Make Time for Your Kids:
It’s often difficult for parents and kids to get together for a family meal, let alone spend quality time together. But there is probably nothing kids would like more. Get up 10 minutes earlier in the morning so you can eat breakfast with your child or leave the dishes in the sink and take a walk after dinner. Kids who aren’t getting the attention they want from their parents often act out or misbehave because they’re sure to be noticed that way.
Many parents find it rewarding to schedule together time with their kids. Create a “special night” each week to be together and let your kids help decide how to spend the time. Look for other ways to connect — put a note or something special in your kid’s lunchbox.
Adolescents seem to need less undivided attention from their parents than younger kids. Because there are fewer windows of opportunity for parents and teens to get together, parents should do their best to be available when their teen does express a desire to talk or participate in family activities. Attending concerts, games, and other events with your teen communicates caring and lets you get to know more about your child and his or her friends in important ways.
Don’t feel guilty if you’re working at the same time you’re parenting. It is the many little things you do — making popcorn, playing cards, window shopping — that kids will remember.
Be a Good Role Model:
Young kids learn a lot about how to act by watching their parents. The younger they are, the more cues they take from you.

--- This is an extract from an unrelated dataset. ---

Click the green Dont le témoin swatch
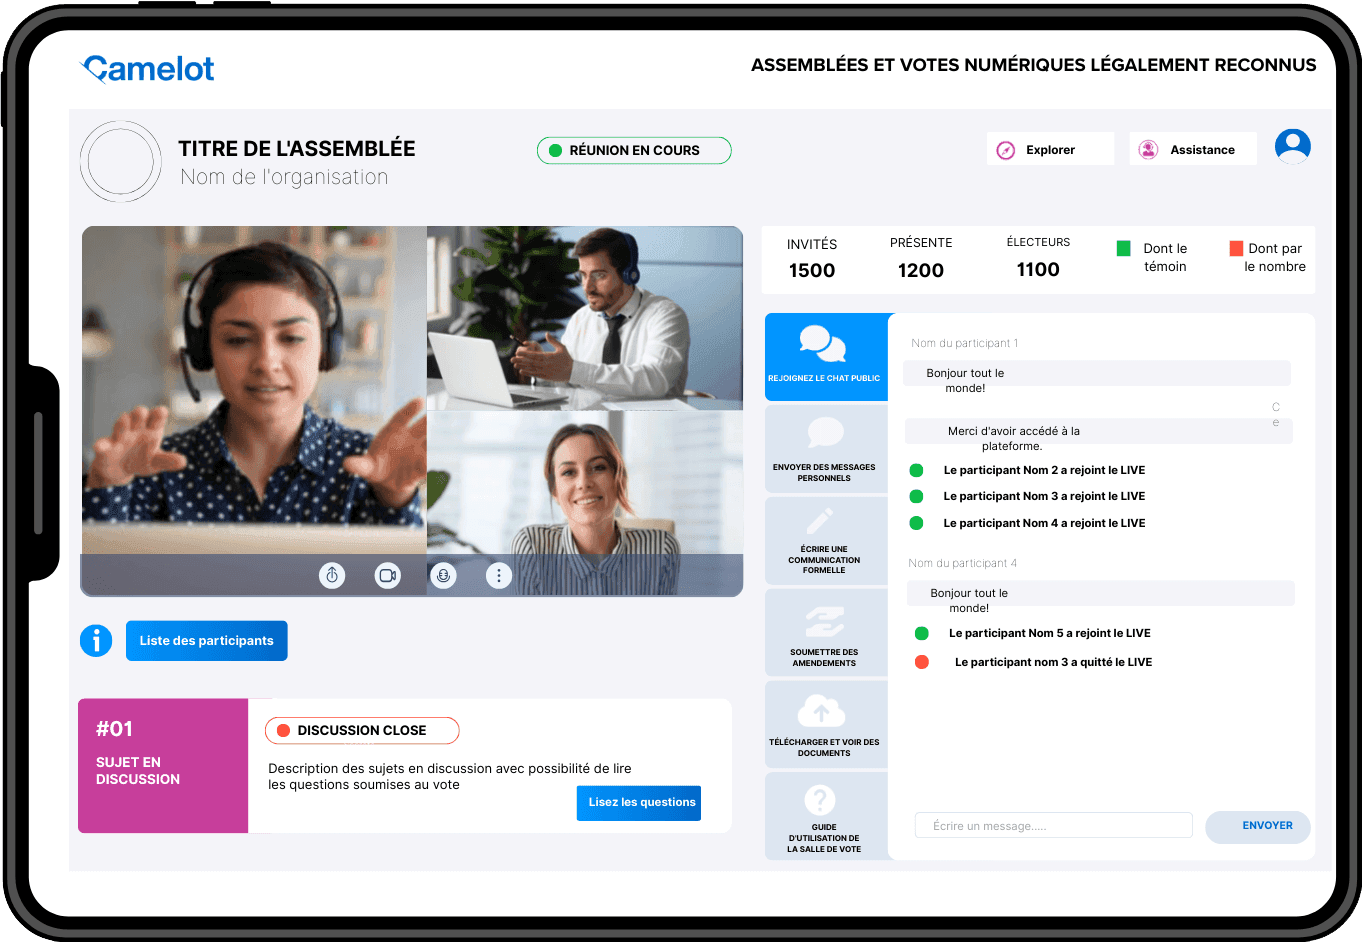The width and height of the screenshot is (1362, 942). click(x=1123, y=248)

Before you lash out or blow your top in front of your child, think about this: Is that how you want your child to behave when angry? Be aware that you’re constantly being watched by your kids. Studies have shown that children who hit usually have a role model for aggression at home.
Model the traits you wish to see in your kids: respect, friendliness, honesty, kindness, tolerance. Exhibit unselfish behavior. Do things for other people without expecting a reward. Express thanks and offer compliments. Above all, treat your kids the way you expect other people to treat you.
Make Communication a Priority:
You can’t expect kids to do everything simply because you, as a parent, “say so.” They want and deserve explanations as much as adults do. If we don’t take time to explain, kids will begin to wonder about our values and motives and whether they have any basis. Parents who reason with their kids allow them to understand and learn in a nonjudgmental way.
Make your expectations clear. If there is a problem, describe it, express your feelings, and invite your child to work on a solution with you. Be sure to include consequences. Make suggestions and offer choices. Be open to your child’s suggestions as well. Negotiate. Kids who participate in decisions are more motivated to carry them out.
Be Flexible and Willing to Adjust Your Parenting Style:
If you often feel “let down” by your child’s behavior, perhaps you have unrealistic expectations. Parents who think in “shoulds” (for example, “My kid should be potty-trained by now”) might find it helpful to read up on the matter or to talk to other parents or child development specialists.
Kids’ environments have an effect on their behavior, so you might be able to change that behavior by changing the environment. If you find yourself constantly saying “no” to your 2-year-old, look for ways to alter your surroundings so that fewer things are off-limits. This will cause less frustration for both of you.